**Your assignment**
Given the material below, output exactly the lines from the line with "Given: Click more in the 最新发布 panel header" to the line with "Given: Switch to the 응용 프로그램 tab", both ends included, and no other lines.

++++++++++++++++++++

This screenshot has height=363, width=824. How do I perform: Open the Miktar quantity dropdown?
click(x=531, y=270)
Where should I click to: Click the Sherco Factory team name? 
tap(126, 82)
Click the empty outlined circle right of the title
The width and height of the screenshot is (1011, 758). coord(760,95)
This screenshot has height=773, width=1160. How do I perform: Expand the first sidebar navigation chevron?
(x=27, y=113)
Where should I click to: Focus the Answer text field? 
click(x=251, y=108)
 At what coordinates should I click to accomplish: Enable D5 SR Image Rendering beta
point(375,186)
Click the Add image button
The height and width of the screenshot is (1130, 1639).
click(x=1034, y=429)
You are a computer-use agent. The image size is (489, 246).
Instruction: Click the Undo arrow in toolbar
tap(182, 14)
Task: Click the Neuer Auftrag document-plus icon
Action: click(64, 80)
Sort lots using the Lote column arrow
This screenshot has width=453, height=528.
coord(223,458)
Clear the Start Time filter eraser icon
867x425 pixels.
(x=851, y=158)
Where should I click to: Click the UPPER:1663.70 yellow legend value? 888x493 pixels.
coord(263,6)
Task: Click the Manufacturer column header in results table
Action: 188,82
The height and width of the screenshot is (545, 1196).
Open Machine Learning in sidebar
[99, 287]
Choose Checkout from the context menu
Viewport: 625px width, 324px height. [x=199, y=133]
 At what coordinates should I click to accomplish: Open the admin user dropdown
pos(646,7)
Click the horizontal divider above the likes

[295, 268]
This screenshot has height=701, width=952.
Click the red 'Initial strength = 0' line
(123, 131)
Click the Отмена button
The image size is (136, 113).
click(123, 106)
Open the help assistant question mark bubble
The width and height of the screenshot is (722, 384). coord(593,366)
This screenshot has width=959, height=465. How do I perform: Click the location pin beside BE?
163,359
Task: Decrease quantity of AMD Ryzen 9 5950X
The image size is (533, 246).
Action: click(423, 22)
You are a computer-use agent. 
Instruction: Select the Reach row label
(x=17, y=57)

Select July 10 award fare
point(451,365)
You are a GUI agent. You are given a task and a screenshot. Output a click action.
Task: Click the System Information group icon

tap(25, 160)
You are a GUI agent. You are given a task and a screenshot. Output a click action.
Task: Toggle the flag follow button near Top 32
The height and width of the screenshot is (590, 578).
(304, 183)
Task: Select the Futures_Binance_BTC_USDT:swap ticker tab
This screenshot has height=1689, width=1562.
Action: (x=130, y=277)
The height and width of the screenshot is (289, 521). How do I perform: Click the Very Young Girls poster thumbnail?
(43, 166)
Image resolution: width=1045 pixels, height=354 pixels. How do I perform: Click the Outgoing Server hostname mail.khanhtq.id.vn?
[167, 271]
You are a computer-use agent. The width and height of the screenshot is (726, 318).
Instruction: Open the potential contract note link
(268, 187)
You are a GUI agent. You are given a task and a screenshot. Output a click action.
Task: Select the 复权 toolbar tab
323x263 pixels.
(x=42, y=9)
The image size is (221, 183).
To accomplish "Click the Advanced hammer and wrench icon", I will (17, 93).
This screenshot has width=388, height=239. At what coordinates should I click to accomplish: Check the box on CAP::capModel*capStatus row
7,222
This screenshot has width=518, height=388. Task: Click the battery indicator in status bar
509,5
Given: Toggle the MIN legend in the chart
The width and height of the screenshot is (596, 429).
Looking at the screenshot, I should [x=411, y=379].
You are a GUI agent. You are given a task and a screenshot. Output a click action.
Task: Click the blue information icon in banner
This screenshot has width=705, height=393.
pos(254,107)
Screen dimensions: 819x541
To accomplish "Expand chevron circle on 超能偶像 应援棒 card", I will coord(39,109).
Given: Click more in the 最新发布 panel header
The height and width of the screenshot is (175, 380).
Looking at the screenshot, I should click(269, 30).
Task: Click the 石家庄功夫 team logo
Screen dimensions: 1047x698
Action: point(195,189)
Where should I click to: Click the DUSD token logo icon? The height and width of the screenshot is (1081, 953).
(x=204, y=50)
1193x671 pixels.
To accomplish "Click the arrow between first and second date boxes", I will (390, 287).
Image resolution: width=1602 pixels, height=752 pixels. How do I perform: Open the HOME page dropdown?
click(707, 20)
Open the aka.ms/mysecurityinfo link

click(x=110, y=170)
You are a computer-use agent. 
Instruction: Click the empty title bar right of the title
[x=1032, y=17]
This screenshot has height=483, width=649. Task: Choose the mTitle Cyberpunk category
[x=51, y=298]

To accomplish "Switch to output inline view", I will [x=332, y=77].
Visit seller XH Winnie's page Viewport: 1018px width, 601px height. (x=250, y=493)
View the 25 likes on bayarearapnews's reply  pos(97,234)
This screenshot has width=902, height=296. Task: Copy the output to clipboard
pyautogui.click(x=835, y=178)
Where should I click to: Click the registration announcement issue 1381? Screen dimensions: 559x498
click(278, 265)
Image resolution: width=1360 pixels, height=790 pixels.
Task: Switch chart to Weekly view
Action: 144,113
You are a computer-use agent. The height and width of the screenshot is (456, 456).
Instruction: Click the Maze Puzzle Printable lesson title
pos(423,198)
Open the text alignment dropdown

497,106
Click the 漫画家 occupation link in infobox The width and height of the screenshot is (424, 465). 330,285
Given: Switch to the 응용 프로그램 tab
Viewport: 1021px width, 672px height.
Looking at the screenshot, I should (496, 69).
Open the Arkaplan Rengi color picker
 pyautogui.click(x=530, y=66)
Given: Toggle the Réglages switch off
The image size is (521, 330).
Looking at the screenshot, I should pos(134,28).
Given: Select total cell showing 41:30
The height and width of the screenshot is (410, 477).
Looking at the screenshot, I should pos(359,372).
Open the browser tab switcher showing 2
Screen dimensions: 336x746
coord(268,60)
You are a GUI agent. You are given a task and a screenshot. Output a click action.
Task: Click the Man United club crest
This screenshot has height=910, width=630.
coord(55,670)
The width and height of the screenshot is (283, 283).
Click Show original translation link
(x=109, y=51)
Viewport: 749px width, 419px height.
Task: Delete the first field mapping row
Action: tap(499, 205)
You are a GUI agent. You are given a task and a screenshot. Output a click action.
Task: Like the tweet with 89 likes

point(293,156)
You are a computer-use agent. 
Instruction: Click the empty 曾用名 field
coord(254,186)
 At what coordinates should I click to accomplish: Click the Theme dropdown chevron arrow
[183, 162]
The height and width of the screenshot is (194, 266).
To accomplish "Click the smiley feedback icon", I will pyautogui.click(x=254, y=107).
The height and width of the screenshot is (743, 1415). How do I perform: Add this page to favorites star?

++++++++++++++++++++

**Response area**
Given: Click more in the 最新发布 panel header
The height and width of the screenshot is (175, 380).
Looking at the screenshot, I should click(269, 30).
Task: Click the 石家庄功夫 team logo
Screen dimensions: 1047x698
Action: point(195,189)
Where should I click to: Click the DUSD token logo icon? The height and width of the screenshot is (1081, 953).
(x=204, y=50)
1193x671 pixels.
To accomplish "Click the arrow between first and second date boxes", I will (390, 287).
Image resolution: width=1602 pixels, height=752 pixels. How do I perform: Open the HOME page dropdown?
click(707, 20)
Open the aka.ms/mysecurityinfo link

click(x=110, y=170)
You are a computer-use agent. 
Instruction: Click the empty title bar right of the title
[x=1032, y=17]
This screenshot has height=483, width=649. Task: Choose the mTitle Cyberpunk category
[x=51, y=298]

To accomplish "Switch to output inline view", I will [x=332, y=77].
Visit seller XH Winnie's page Viewport: 1018px width, 601px height. (x=250, y=493)
View the 25 likes on bayarearapnews's reply  pos(97,234)
This screenshot has width=902, height=296. Task: Copy the output to clipboard
pyautogui.click(x=835, y=178)
Where should I click to: Click the registration announcement issue 1381? Screen dimensions: 559x498
click(278, 265)
Image resolution: width=1360 pixels, height=790 pixels.
Task: Switch chart to Weekly view
Action: 144,113
You are a computer-use agent. The height and width of the screenshot is (456, 456).
Instruction: Click the Maze Puzzle Printable lesson title
pos(423,198)
Open the text alignment dropdown

497,106
Click the 漫画家 occupation link in infobox The width and height of the screenshot is (424, 465). 330,285
Given: Switch to the 응용 프로그램 tab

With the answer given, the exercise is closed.